● What you will do: Your response should reproduce every line of the entries that contains the word "Given".

Stored entries
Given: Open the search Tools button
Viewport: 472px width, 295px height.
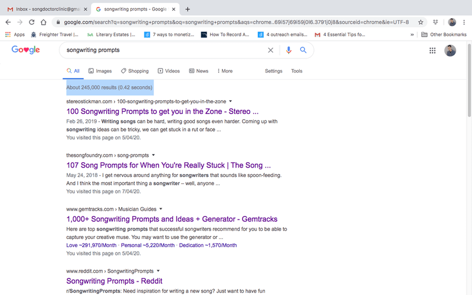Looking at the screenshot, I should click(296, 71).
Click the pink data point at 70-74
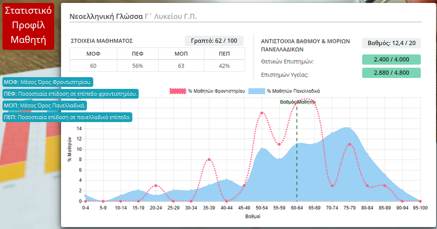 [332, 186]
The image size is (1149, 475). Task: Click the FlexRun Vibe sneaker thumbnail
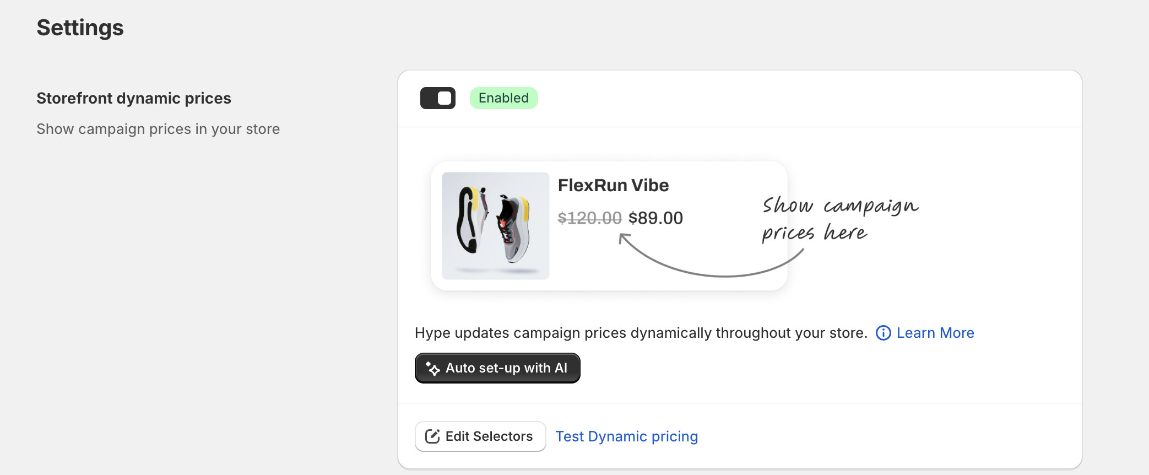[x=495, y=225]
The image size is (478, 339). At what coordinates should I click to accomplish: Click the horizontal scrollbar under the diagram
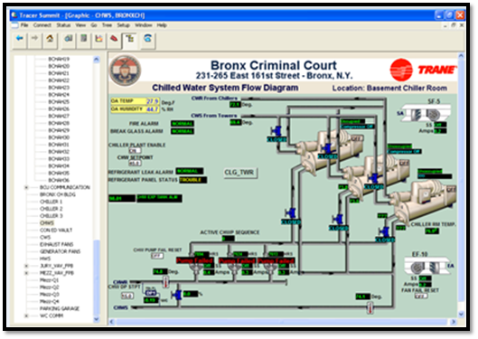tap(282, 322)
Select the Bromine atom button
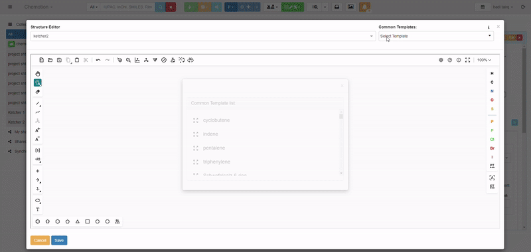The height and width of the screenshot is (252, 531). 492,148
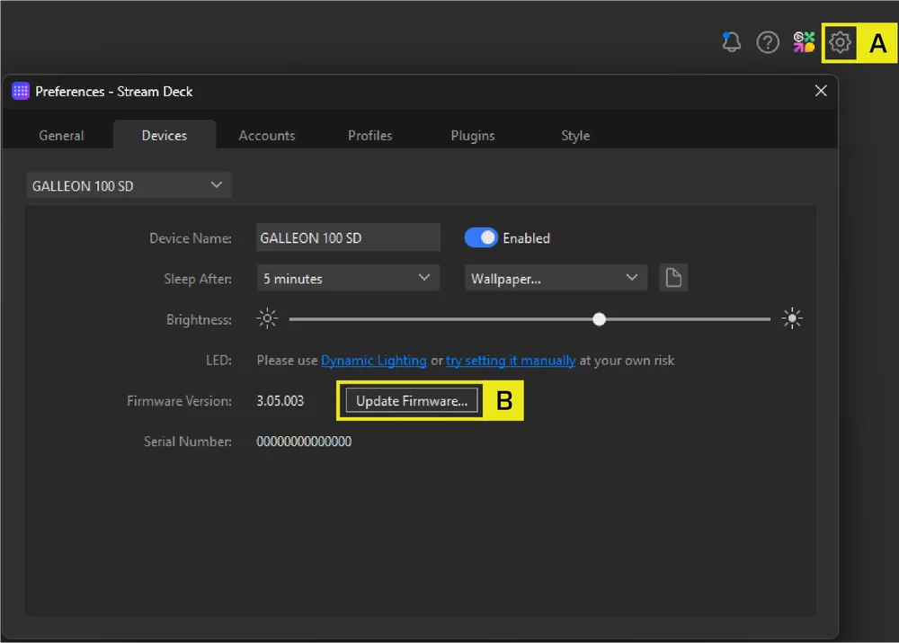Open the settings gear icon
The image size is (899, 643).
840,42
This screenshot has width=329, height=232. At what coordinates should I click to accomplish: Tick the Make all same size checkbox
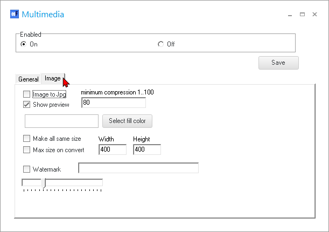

* * *

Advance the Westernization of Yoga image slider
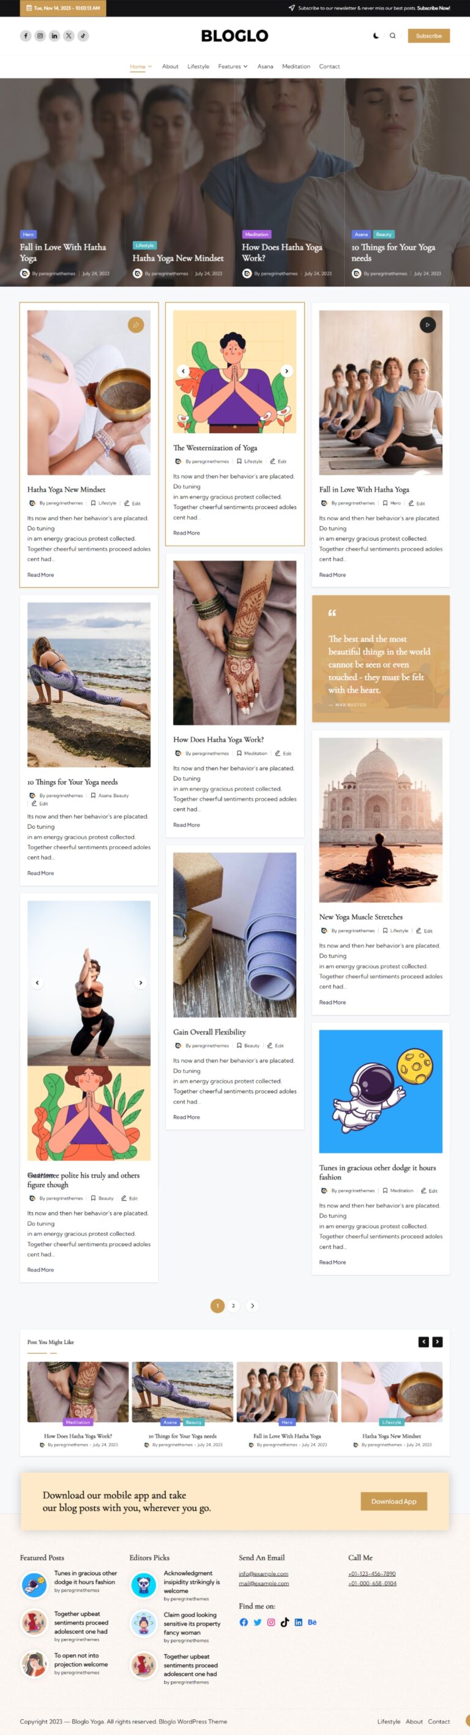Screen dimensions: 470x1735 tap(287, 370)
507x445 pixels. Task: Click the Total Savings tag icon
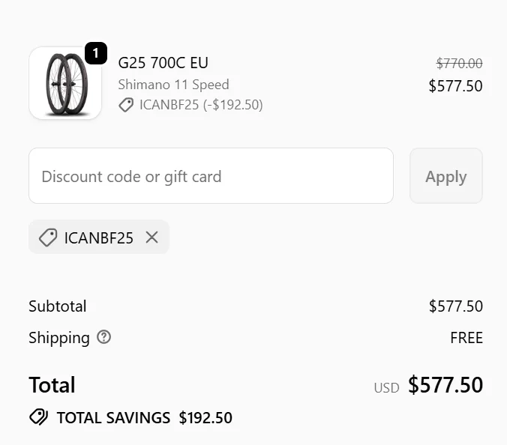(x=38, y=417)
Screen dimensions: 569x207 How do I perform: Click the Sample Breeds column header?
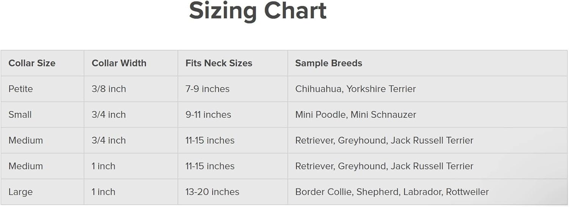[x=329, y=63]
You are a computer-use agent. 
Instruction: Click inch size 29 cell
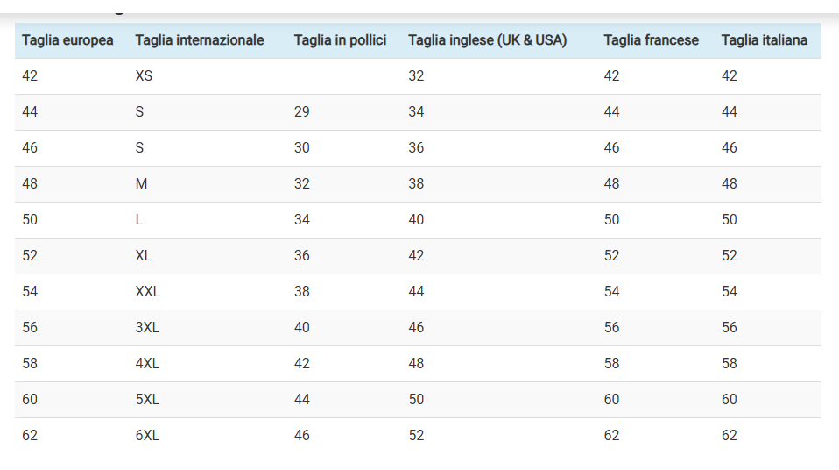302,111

---

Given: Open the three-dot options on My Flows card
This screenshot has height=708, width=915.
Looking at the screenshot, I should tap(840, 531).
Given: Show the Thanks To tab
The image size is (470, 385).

● Solution to this exercise:
Given: Open the search Tools button
Given: Open the three-dot options on My Flows card
Given: Show the Thanks To tab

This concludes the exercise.